Background: Porcine reproductive and respiratory syndrome (PRRS), caused by PRRS virus (PRRSV), is a highly contagious disease with high morbidity and mortality that affects the global swine industry. Despite efforts to control it, there is still a widespread dissemination of PRRSV with obvious genetic variations in swine population, resulting in huge economic losses annually. Consequently, accurate laboratory diagnosis is crucial for the rapid confirmation of PRRSV infections.
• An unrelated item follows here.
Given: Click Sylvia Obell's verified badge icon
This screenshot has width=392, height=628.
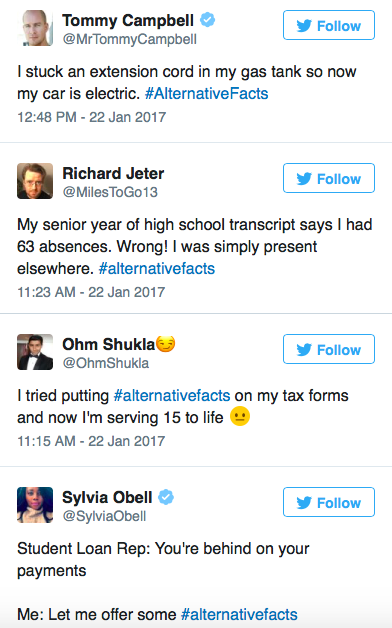Looking at the screenshot, I should [x=166, y=497].
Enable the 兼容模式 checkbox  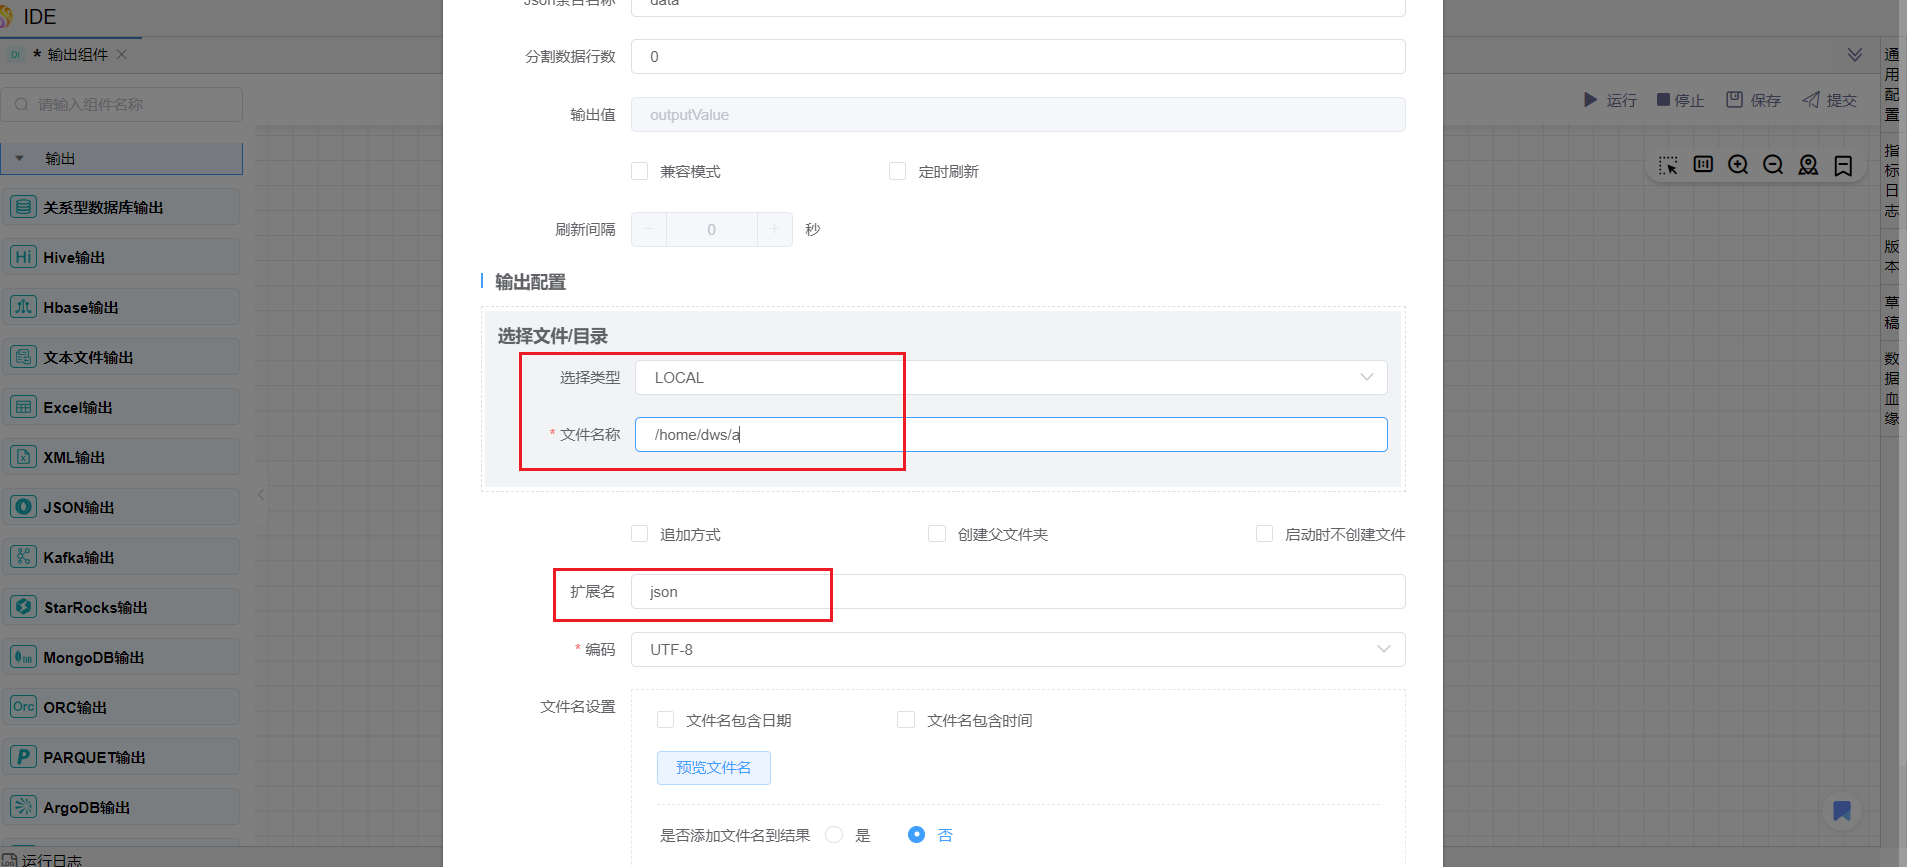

Results: An immunoperoxidase monolayer assay (IPMA) was developed for the specific and sensitive detection of PRRSV based on a broad-spectrum anti-PRRSV monoclonal antibody (mAb) 28F6. The mAb 28F6-based IPMA could specifically detect PRRSV and possessed no cross-reactions with CSFV, PCV2, and PEDV. Sensitivity analysis showed that the limit of detection of the IPMA reached 10^- 2.25 TCID₅₀/100 µL. There was no significant difference in the detection of PRRSV of different passages with different batches of mAb 28F6, indicating that the IPMA had excellent repeatability. Additionally, the IPMA was capable of detecting multiple PRRSV variants, including field strains (e.g., BJ-4, HN07-1, and HNhx) and vaccine strains (e.g., HuN4-F112, JXA1-R, TJM-F92, GDr180, VR2332, CH-1R, and R98). Validation of the IPMA with qRT-PCR showed 100% concordance between the two assays for detecting PRRSV from 108 clinical samples.

Conclusions: The IPMA could meet the demand for the specific and sensitive detection of PRRSV, which is helpful for accurate monitoring and early warning of PRRSV infections.